Introduction
This report, written by members of the Whole Child Health Alliance and informed by more than 30 interviews, includes case studies of three states — North Carolina, Massachusetts and Washington — that have designed and begun to implement the key elements of whole child health approaches. The purpose of this report is to:
- Highlight whole child health approaches that advance child and adolescent health care transformation.
- Identify existing policy levers that support these approaches.
- Put forth policy recommendations that would advance the adoption of these approaches across the United States to support the healthiest generations of children.
The Opportunity to Address Whole Child Health
A growing body of research demonstrates that a broad array of health, social and economic factors can affect the physical, mental and behavioral health of children. “Upstream” factors, systemic and structural factors such as the communities, neighborhoods and environments in which children live, can impact their growth, brain development, education and overall well-being. Likewise, children’s relationships with the adults in their lives as well as the systems (e.g., education, health care, child welfare) that care for them lay the foundation for psychosocial functioning. “Midstream” factors, such as housing conditions and food security, can also impact health outcomes for children. The health impacts of social drivers of health experienced during childhood can endure into adulthood and ultimately affect life expectancy. Notably, people of color experience a higher level of unmet social needs (e.g., food insecurity, living in crowded housing, vehicle access) than the general population.
While other child-serving sectors and programs (e.g., education, early care and education, housing, Supplemental Nutrition Assistance Program (SNAP)) are positioned to support children and families, they are often inadequately funded to provide services commensurate with the need. This underinvestment is a significant gap that policymakers must address. Nevertheless, the health care sector can play a role in addressing social needs for children through strong partnerships rooted in the implementation of whole child health delivery and financing approaches that optimize current resources and supports for families.

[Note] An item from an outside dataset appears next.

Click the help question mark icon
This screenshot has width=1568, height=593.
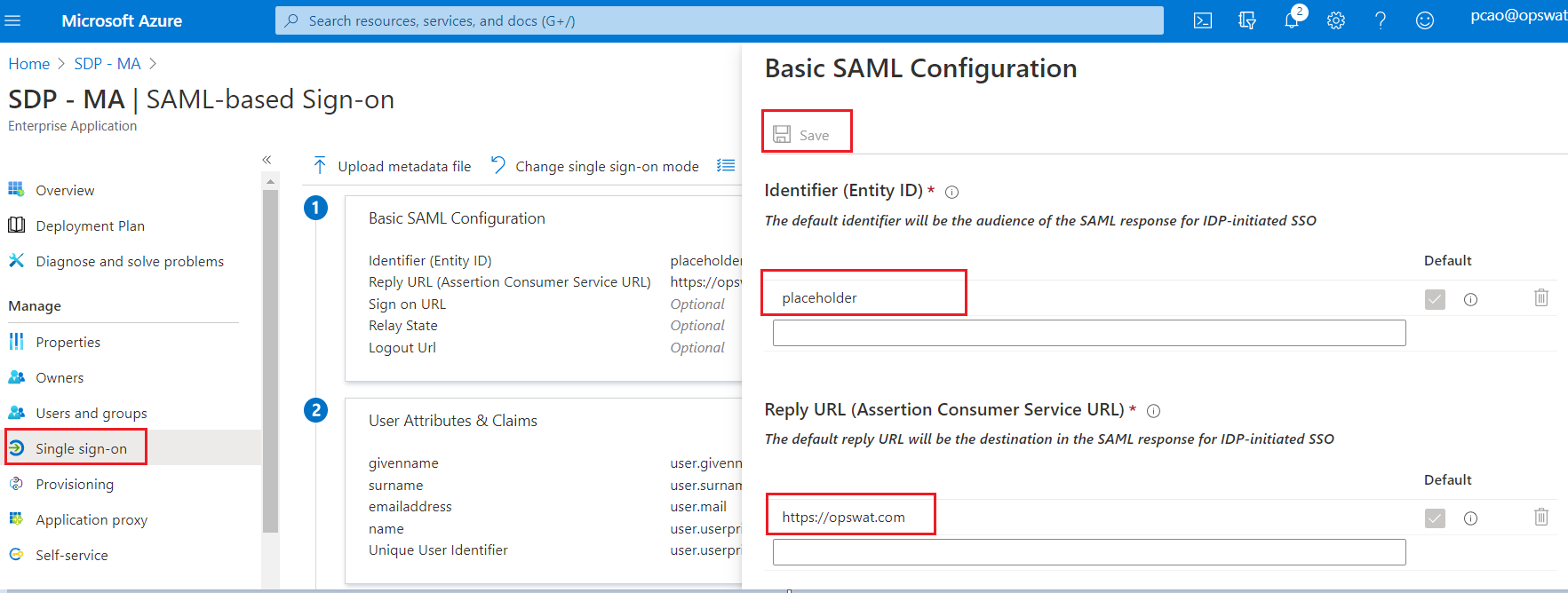pyautogui.click(x=1381, y=20)

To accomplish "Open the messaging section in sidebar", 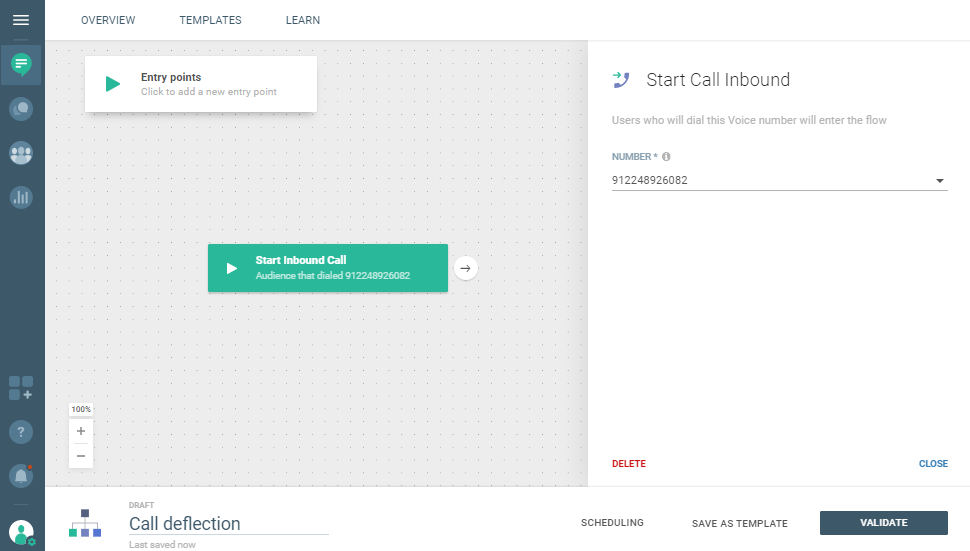I will click(21, 65).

About Whole Child Health Approaches
About Whole Child Health Approaches Whole child health approaches engage multisector partners (e.g., community-based organizations, schools, other child-serving organizations, and families) to support the developmental, physical, mental, behavioral and social needs of children and youth. These partners also foster healthy relationships with caregivers, through individual, family-based and community-level approaches. The goal is to create a supportive context to help children and youth thrive. Key elements of whole child health approaches include:
- Promoting health equity
- Integrating care delivery and social supports
- Aligning care for families
- Fostering healthy communities
- Supporting a diverse, multidisciplinary workforce
- Incentivizing cross-sector data partnerships
- Advancing financing reforms that incentivize optimal health
- Promoting quality improvement performance
There is a unique opportunity for providers to implement whole child health approaches for the youngest children (i.e., children under 3 years old), who the American Academy of Pediatrics recommends visit their health care provider 12 times by the time they turn three, thereby offering a dozen opportunities for early identification of health and social needs, strengthening early relational health, and promoting health and prevention. Research has shown that early experiences affect health across the life-course and effective interventions are needed in the early years and prenatal period. As described above, whole child health approaches take a multifaceted approach to pediatric care through child health transformation, which refers to transforming how pediatric care is practiced, financed and measured at the individual (i.e., patient), health system, and population health levels.